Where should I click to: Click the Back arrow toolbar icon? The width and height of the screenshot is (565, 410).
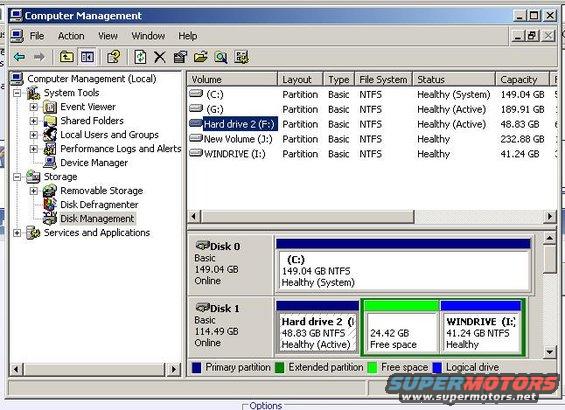pyautogui.click(x=19, y=57)
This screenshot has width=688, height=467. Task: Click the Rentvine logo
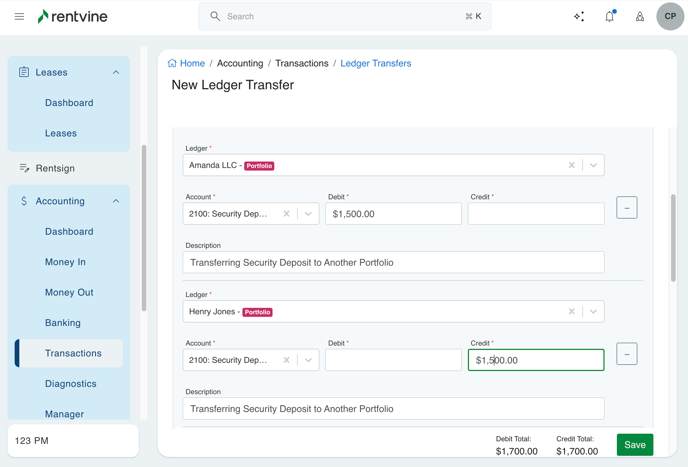[72, 17]
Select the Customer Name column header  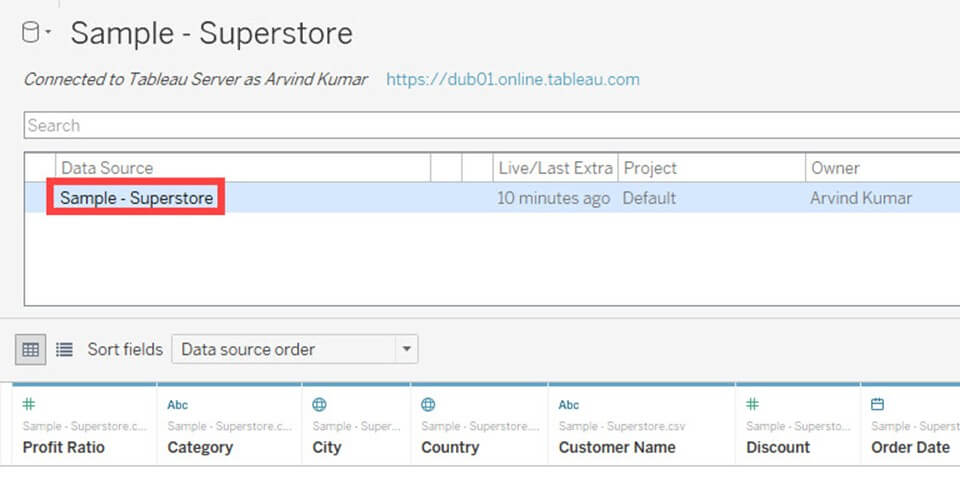click(x=616, y=447)
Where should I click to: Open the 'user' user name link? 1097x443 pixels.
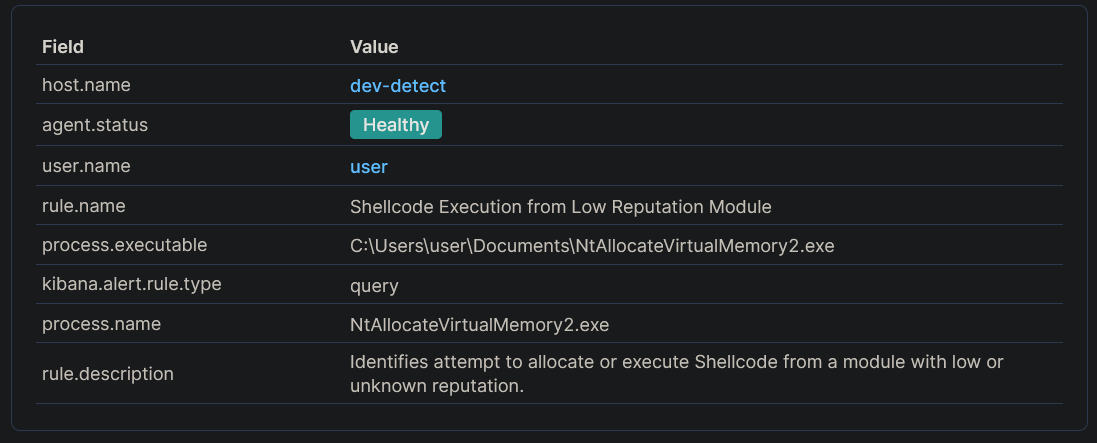368,166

* DESCRIPTION OF THE TASK *
Reproduce everything from the line containing "Where should I click to: Open" down through the end of the rows, verbatim. Omit the pictures.

* REPLY *
Where should I click to: Open the 'user' user name link? 1097x443 pixels.
368,166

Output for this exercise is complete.